15日、近江(滋賀)の名将・多賀章仁監督の講演会が都内で開催された。都立の野球部の教諭を中心とした「高校野球研究会」は毎年12月に講師を招いて講演会を開催しており、今年が第40回となった。
多賀監督は平安出身で龍谷大を経て、89年に近江の監督に就任。01年の夏の甲子園で準優勝を果たし、通算22回(春7回、夏16回)の甲子園出場に導いた。近年では2021年夏から2022年夏まで3季連続甲子園ベスト4入りを果たした。18年から5年間で、山田 陽翔投手(西武)をはじめ4人のプロ野球選手を送り込んでいる。
89年、近江の監督に就任した多賀監督だったが、最初はなかなか選手との距離感が縮められず、指導に苦労した。龍谷大の監督などを務め、師と仰ぐ椹木寛氏から叱咤激励を受けながら、指導のイロハを学び、就任4年目の92年に当時4連覇中だった八幡商を準決勝で破り、決勝戦でも比叡山を破り、自身初の甲子園に出場を決めた。
原動力となった長谷川智一投手、宝藤隼人捕手のバッテリーは「今でも忘れられない選手です。私が講演するときは必ず触れる選手です」と振り返る。その後、01年夏に甲子園準優勝するなど、定期的に甲子園に出場するようになったが、なかなか上位進出ができなかった。
転機となったのは2018年夏。交流があった智弁和歌山と対戦した。7対3で勝利し、その勢いでベスト8進出を決めた。当時のチームについて多賀監督は
「投手も揃い、打線も力がありました。抽選会前から当時監督だった高嶋先生から投打の実力を褒められていまして、初戦で当たらなければいいな…とどちらも思っていたのですが、いきなり当たることになって(苦笑) トーナメントは初戦でどういうチームに勝てるかが大きい。智弁さんに勝てたことは本当に大きかったです」
21年夏には山田を擁してベスト4入り。2回戦で大阪桐蔭に競り勝ち、勢いに乗った。山田がいる期間は3季連続甲子園ベスト4以上だった。この期間について「夢のような時期でした」と振り返る。
甲子園で勝ち進む秘訣については、選手に任せることだという。
「まだ若い時の私は選手に圧をかけすぎていたところがありました。甲子園に出場してもなかなか勝てていなかったのはそういうところがあったからだと思います。今の選手達はしっかりしている選手も多い。知り合いの監督さんからも『お前は前に出すぎるな』といわれていました。一歩引いて見ることが多くなりましたね。

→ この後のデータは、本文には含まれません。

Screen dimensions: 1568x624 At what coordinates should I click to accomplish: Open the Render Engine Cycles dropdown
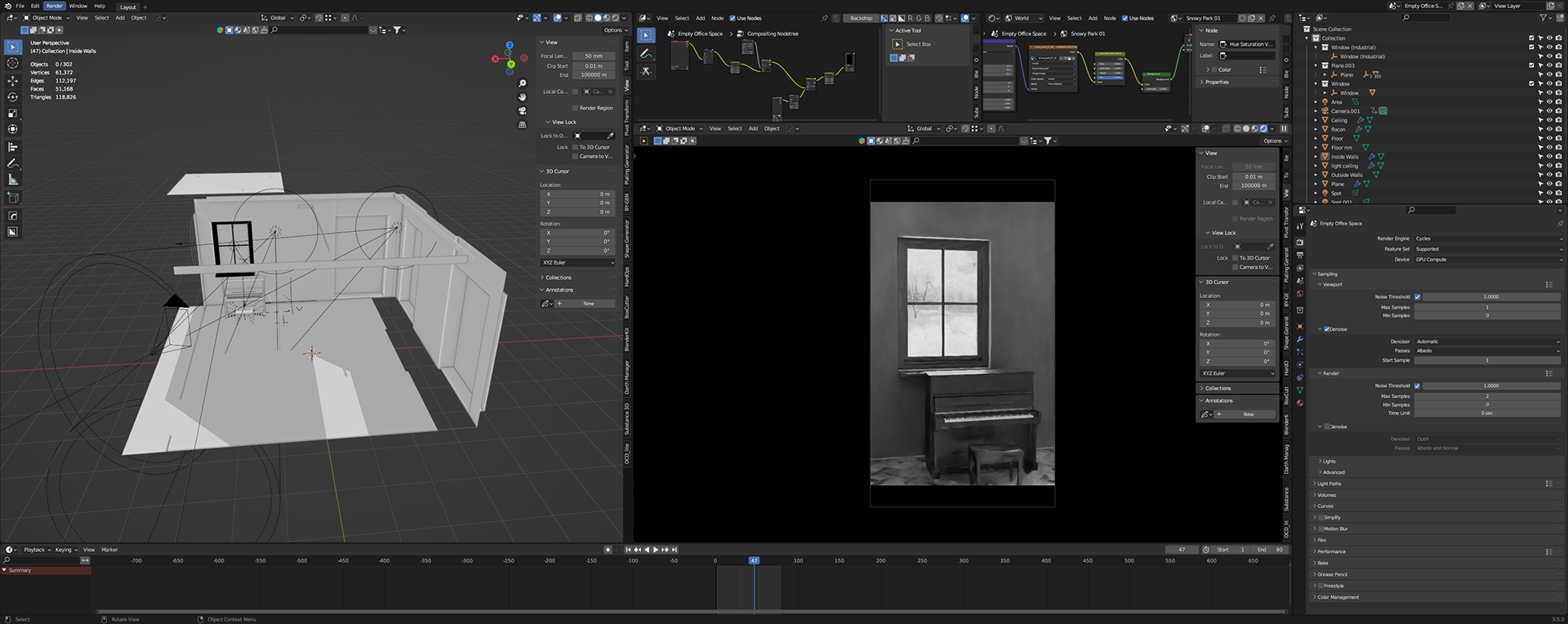[1488, 238]

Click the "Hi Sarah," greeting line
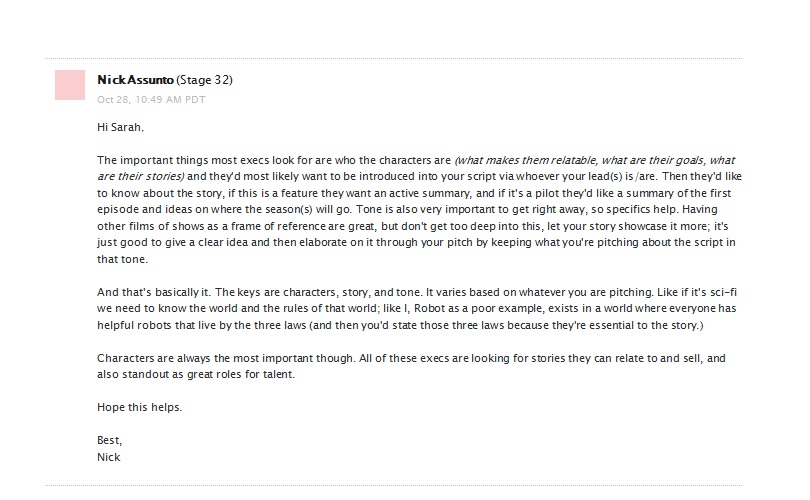(120, 127)
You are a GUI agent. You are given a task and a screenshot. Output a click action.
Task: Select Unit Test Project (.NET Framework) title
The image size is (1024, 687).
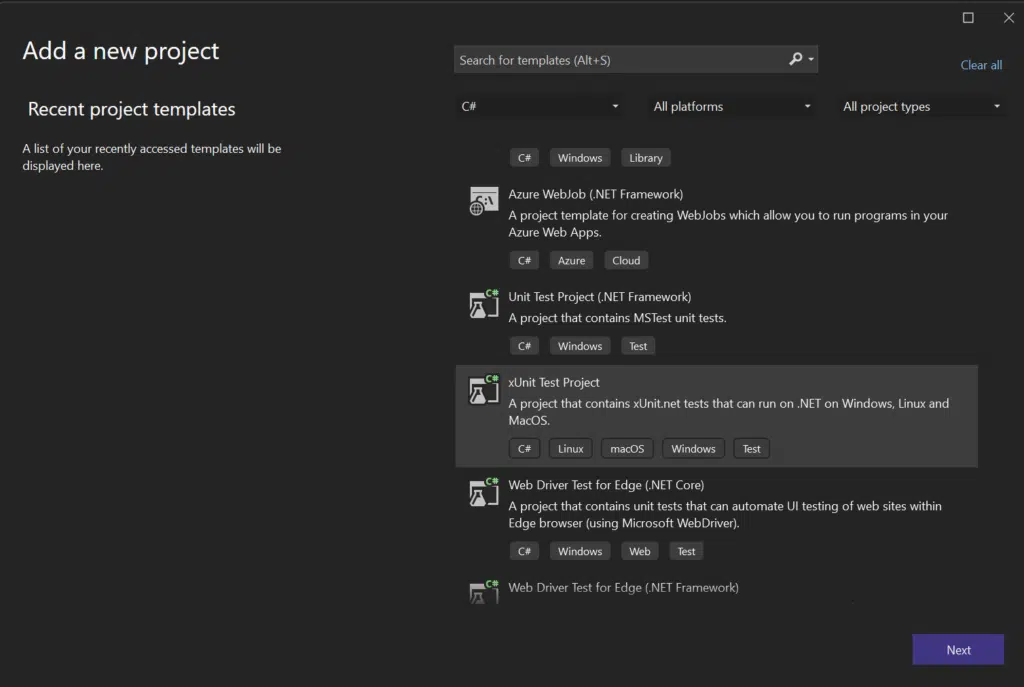599,297
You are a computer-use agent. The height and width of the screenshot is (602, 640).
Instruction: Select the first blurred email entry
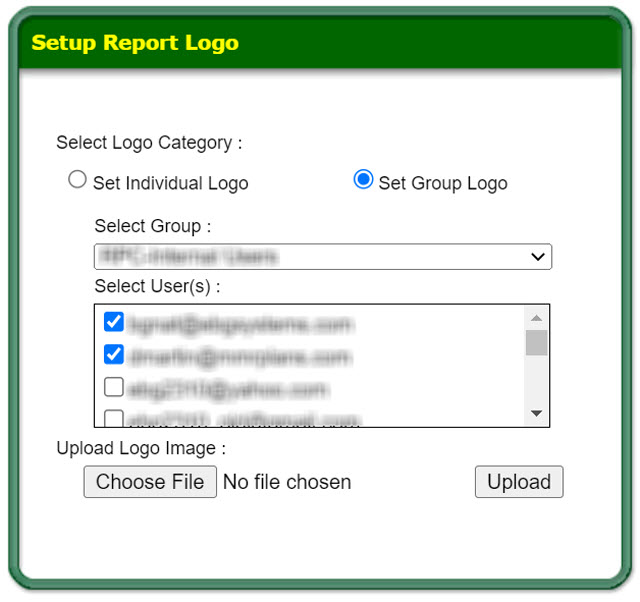tap(239, 324)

特に山田についてはかなりしっかりしていたので、彼に任せて、ベンチでは山田のファンとして見ていました」
今では選手の主体性が大事にされる高校野球となっているが、多賀監督も同調する。
「今、振り返ると甲子園に勝ち進めた時は実力以上のパフォーマンスが出ていたと思います。それはどういうことなのかというと、選手の主体性を重視して取り組んできた積み重ねが出たと思います」
講演の結びとして、「甲子園で対戦したいと思われるようなチーム作り、皆様から愛されるチーム作りをしていきたいと思っています」と締めた多賀監督。講演会後の懇親会では若手指導者の技術的な質問にも身振りを交えながら、真摯に答えていた。